Kaynak Metin
^^^^

11


Dua, Kulun Rabbini tanıyarak O’nun yüceliği, sınırsız ve sonsuz kudreti karşısında kendi acizliğini, zayıflığını ve güçsüzlüğünü itiraf etmesi, derin bir sevgi ve saygı içinde O’ndan yardım niyaz etmesidir. Allah’ın birliğini dile getirme ve O’nu övgüyle anma hem bir zikir hem de duadır. Allah’tan af dilemek, merhametini niyaz etmek gibi manevi isteklere ve dünya ile ilgili dileklere de dua denir. İnsanın Cenâb-ı Hakk’a kulluğunu, bağlılığını dile getirmesi, Onsuz olamayacağını, O yardım etmeden hiçbir şey yapamayacağını belirtmesi de bir duadır.

Dua,  güçsüzün güçlüye iltica edip sığınması, Hastanın doktoruna yalvarması ve fakirin zengin olanın kapısında dilenmesidir. Dua, Aciz, fakir, çaresiz ve hasta olan insan oğlunun zaaflarının farkına varıp itiraf etmesidir. Kulun, Allah’a dua etmesi had ve hududunu bilmesi demektir. Ayeti kerimede “Rabbinize yalvara yakara ve sessizce dua edin. Çünkü O haddi aşanları sevmez.”

^^^^

Verilen Materyal
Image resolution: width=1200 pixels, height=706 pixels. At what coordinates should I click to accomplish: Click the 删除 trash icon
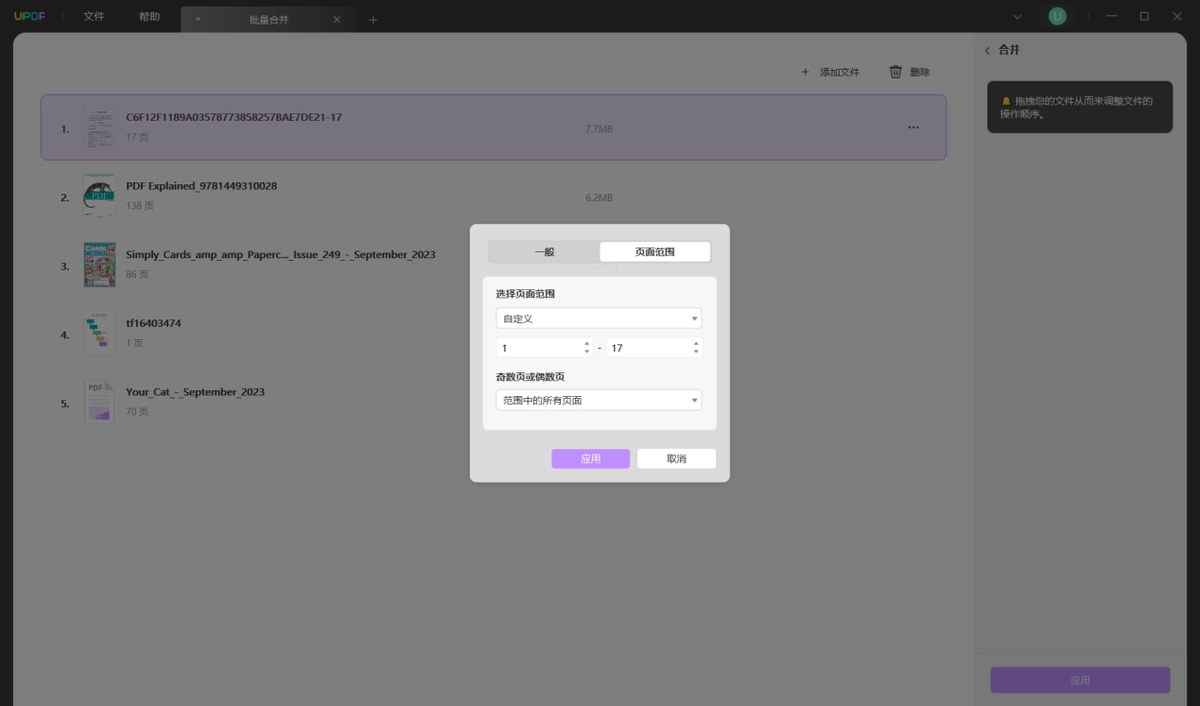[896, 72]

^^^^

Yapılacak Çalışmalar
1: Aşağıdaki ifadelerin kaynak metinle uyuşup uyuşmadığını "evet" ya da "hayır" diye belirtiniz ve her yanıtı metinden karar veren sözleri aynen alıntılayarak destekleyiniz.
(a) Allah'ın birliğini dile getirmek hem zikir hem de dua sayılır.
(b) Dünya ile ilgili dilekler dua kapsamına girmez.
(c) Ayette Rabbe yüksek sesle dua edilmesi istenir.
2: Kaynak metinde "Dua, Kulun Rabbini" sözlerinden başlayıp "de bir duadır." sözleri de dâhil olmak üzere uzanan bölümü hiçbir değişiklik yapmadan yeniden yazınız.

Görevlerin Çözümleri
1:
(a) Evet: "Allah’ın birliğini dile getirme ve O’nu övgüyle anma hem bir zikir hem de duadır."
(b) Hayır: "Allah’tan af dilemek, merhametini niyaz etmek gibi manevi isteklere ve dünya ile ilgili dileklere de dua denir."
(c) Hayır: "Rabbinize yalvara yakara ve sessizce dua edin."

2:
Dua, Kulun Rabbini tanıyarak O’nun yüceliği, sınırsız ve sonsuz kudreti karşısında kendi acizliğini, zayıflığını ve güçsüzlüğünü itiraf etmesi, derin bir sevgi ve saygı içinde O’ndan yardım niyaz etmesidir. Allah’ın birliğini dile getirme ve O’nu övgüyle anma hem bir zikir hem de duadır. Allah’tan af dilemek, merhametini niyaz etmek gibi manevi isteklere ve dünya ile ilgili dileklere de dua denir. İnsanın Cenâb-ı Hakk’a kulluğunu, bağlılığını dile getirmesi, Onsuz olamayacağını, O yardım etmeden hiçbir şey yapamayacağını belirtmesi de bir duadır.